What to produce:
Word for word, transcribe the data below from the line with "This screenshot has width=1270, height=952." to the line with "Given: Click the STOC28 column header", keeping both of those lines.
__________
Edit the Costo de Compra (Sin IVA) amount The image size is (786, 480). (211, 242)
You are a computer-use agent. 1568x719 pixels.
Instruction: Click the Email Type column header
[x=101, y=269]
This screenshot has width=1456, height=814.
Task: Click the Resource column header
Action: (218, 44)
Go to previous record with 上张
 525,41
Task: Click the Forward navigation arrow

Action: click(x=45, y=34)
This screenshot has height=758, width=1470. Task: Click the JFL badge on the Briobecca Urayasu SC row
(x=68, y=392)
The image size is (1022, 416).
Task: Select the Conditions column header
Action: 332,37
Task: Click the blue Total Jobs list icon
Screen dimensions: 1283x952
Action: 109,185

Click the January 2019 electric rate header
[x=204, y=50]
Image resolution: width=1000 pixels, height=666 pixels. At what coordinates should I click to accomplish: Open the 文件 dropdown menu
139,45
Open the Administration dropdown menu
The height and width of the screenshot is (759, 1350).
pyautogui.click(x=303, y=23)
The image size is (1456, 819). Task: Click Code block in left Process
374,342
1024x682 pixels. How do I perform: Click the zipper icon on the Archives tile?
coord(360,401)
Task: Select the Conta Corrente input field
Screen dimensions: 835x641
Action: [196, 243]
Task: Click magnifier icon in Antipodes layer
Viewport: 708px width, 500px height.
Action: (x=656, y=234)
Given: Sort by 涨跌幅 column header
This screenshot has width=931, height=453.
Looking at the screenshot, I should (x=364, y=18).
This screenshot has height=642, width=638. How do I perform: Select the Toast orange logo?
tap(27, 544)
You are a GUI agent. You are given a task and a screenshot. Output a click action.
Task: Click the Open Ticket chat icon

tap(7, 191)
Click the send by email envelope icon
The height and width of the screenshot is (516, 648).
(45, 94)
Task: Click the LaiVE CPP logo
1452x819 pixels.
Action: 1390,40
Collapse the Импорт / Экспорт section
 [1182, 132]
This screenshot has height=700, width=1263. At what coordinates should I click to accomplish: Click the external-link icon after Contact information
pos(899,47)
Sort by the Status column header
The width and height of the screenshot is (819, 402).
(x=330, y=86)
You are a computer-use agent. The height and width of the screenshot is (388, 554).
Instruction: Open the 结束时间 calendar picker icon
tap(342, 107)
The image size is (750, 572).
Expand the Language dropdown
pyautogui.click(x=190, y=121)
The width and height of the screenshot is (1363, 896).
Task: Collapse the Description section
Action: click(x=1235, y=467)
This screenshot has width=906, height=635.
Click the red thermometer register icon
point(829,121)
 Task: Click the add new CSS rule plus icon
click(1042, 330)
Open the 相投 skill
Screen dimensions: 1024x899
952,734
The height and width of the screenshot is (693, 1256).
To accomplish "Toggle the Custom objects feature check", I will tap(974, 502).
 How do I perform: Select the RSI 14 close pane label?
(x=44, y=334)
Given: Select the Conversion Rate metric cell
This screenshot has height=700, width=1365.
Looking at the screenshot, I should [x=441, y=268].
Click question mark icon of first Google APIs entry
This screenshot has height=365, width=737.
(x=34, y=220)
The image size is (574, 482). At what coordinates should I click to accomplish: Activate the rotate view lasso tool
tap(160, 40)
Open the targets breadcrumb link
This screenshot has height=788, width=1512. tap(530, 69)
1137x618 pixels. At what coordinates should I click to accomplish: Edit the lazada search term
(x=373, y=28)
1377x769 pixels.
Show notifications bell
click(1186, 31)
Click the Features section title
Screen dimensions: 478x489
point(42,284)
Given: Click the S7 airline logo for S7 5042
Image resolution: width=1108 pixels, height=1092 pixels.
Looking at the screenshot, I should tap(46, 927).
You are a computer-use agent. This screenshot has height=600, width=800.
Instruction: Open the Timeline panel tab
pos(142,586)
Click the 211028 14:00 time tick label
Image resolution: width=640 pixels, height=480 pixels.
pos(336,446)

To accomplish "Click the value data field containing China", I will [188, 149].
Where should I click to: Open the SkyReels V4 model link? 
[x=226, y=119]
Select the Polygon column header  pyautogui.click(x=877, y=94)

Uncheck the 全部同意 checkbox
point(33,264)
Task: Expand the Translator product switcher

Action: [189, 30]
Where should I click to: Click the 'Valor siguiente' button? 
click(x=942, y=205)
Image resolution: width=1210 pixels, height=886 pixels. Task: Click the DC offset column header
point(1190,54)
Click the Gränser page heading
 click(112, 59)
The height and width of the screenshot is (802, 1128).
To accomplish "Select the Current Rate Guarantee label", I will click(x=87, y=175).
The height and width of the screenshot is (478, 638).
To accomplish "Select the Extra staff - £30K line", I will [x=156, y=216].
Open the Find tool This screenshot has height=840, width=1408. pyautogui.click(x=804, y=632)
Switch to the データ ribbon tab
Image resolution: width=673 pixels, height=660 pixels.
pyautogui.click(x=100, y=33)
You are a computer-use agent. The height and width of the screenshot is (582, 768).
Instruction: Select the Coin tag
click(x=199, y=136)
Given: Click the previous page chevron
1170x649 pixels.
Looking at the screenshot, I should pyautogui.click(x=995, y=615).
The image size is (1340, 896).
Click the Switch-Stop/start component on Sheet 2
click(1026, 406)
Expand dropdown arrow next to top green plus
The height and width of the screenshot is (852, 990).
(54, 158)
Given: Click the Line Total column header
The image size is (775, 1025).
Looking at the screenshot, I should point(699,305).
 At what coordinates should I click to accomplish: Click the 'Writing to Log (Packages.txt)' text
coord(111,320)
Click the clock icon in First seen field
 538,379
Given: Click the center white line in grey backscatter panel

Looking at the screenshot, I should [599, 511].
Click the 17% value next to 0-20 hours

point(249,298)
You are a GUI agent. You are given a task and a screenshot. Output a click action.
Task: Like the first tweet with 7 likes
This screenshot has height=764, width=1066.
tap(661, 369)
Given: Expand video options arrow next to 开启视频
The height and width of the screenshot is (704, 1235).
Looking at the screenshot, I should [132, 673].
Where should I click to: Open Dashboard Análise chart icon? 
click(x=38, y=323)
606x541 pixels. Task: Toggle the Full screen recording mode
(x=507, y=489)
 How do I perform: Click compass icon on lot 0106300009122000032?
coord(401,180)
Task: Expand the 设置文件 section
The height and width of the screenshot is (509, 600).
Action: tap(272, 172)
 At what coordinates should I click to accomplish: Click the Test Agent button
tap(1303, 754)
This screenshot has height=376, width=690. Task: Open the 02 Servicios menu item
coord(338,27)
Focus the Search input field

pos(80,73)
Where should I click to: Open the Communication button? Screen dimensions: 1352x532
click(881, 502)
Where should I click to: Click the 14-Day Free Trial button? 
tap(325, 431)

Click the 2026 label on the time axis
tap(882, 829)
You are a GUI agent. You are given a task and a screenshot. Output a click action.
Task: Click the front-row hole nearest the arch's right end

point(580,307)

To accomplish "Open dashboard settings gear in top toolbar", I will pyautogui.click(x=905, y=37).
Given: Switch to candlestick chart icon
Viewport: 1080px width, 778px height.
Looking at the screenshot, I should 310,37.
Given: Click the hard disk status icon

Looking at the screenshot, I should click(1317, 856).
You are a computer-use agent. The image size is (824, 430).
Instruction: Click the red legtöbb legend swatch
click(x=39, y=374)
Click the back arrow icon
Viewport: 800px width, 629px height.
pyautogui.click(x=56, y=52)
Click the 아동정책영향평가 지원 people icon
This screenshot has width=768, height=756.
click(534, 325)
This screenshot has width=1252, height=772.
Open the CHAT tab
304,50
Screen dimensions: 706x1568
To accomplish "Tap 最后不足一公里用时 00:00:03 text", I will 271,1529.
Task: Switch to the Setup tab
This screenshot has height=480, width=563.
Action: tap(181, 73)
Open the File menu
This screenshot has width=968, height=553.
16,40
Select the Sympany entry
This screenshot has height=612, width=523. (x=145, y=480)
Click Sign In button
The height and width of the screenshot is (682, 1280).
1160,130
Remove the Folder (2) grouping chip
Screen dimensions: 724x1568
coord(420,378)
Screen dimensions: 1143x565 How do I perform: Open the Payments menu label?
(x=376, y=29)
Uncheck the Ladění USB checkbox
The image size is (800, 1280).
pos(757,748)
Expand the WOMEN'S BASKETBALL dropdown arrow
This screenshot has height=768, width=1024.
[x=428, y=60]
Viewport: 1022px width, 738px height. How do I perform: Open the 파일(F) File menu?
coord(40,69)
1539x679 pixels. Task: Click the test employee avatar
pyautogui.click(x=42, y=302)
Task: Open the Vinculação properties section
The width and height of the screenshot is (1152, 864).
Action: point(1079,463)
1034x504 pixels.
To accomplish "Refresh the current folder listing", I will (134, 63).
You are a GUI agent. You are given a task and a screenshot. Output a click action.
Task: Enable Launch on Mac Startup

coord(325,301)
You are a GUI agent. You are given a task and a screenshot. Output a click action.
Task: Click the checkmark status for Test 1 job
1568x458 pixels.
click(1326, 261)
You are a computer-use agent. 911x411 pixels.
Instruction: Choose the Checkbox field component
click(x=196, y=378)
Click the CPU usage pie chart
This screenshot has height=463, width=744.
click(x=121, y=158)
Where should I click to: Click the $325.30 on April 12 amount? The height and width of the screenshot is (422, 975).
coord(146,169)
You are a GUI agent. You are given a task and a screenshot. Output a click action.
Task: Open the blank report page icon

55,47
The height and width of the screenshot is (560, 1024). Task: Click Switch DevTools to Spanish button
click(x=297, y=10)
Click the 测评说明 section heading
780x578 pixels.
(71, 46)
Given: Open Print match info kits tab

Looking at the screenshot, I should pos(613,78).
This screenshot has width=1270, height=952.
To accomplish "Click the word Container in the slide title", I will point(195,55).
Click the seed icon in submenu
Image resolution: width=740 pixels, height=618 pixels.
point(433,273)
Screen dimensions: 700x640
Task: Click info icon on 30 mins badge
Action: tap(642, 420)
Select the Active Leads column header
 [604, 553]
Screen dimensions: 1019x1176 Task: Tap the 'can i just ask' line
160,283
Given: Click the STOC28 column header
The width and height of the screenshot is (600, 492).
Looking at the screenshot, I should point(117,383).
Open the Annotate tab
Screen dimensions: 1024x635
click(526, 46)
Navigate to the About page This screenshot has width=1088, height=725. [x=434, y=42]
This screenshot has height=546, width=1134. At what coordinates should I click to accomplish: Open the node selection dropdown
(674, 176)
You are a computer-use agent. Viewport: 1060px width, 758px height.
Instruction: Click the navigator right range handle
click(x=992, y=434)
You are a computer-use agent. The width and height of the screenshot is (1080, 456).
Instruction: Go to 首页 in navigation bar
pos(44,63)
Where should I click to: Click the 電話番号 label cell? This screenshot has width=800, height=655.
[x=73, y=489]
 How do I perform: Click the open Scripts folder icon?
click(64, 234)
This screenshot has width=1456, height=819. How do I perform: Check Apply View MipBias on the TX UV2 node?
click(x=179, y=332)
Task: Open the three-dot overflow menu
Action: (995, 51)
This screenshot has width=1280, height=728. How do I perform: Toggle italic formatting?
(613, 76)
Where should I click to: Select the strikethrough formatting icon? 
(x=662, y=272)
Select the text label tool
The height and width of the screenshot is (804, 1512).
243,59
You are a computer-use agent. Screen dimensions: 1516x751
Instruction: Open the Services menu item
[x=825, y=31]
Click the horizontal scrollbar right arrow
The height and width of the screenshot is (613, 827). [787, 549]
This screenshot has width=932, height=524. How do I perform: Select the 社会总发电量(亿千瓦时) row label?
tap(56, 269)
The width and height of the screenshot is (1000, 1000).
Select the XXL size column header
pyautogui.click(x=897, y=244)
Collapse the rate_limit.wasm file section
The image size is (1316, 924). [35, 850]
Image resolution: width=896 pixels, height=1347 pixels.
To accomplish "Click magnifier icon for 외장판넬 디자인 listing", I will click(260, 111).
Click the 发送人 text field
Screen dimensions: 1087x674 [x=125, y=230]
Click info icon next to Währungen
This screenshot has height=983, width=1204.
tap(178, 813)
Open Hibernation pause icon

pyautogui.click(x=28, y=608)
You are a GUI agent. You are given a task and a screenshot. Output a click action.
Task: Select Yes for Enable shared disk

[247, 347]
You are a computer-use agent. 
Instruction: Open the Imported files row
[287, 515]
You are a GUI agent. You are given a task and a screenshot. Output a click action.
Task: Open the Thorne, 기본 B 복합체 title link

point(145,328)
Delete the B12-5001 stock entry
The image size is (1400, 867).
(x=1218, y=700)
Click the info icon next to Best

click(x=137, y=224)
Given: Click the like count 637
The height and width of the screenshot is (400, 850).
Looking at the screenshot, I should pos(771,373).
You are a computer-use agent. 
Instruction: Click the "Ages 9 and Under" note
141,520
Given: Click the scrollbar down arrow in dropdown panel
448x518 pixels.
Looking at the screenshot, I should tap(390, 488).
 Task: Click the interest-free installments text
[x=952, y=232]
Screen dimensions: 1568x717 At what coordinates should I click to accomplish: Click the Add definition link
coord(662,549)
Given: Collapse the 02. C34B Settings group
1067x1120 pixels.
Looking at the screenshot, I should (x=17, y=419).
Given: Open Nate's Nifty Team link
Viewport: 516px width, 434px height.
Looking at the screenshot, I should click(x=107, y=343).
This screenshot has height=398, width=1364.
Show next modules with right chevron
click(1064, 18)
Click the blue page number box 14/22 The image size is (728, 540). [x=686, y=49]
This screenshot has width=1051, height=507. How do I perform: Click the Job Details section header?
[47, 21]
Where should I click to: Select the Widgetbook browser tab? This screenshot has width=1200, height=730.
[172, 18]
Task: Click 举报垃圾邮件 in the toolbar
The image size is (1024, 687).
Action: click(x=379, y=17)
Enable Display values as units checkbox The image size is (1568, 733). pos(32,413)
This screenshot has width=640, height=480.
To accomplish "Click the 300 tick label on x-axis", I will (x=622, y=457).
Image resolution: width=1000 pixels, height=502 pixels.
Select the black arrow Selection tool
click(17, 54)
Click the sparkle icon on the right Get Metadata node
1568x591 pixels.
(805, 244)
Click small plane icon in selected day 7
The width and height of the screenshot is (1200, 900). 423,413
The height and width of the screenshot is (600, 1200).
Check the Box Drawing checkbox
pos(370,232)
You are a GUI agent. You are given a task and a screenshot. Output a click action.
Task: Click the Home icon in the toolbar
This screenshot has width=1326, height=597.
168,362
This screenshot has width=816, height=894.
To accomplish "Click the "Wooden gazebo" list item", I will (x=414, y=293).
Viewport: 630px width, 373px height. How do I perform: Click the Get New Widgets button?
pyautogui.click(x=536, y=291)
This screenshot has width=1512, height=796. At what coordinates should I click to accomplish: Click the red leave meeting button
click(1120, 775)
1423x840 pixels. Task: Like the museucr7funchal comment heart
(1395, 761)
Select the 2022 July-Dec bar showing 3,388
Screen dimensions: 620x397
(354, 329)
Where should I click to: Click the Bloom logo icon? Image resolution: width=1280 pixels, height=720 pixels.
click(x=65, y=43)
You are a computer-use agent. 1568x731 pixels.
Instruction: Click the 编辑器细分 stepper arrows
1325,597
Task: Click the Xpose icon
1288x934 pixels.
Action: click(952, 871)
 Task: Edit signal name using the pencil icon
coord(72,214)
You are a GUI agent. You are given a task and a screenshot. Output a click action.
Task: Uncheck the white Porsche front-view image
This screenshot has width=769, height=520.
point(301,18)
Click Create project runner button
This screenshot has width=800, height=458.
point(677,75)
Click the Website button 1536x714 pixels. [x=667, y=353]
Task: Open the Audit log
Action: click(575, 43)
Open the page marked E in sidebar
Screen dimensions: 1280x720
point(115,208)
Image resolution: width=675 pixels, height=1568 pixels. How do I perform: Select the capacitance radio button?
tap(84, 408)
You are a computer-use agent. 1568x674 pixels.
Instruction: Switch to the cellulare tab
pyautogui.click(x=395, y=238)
__________
Solution for this exercise:
This screenshot has width=1270, height=952.
To accomplish "Click the word Container in the slide title", I will point(195,55).
Click the seed icon in submenu
Image resolution: width=740 pixels, height=618 pixels.
point(433,273)
Screen dimensions: 700x640
Task: Click info icon on 30 mins badge
Action: tap(642, 420)
Select the Active Leads column header
 [604, 553]
Screen dimensions: 1019x1176 Task: Tap the 'can i just ask' line
160,283
Given: Click the STOC28 column header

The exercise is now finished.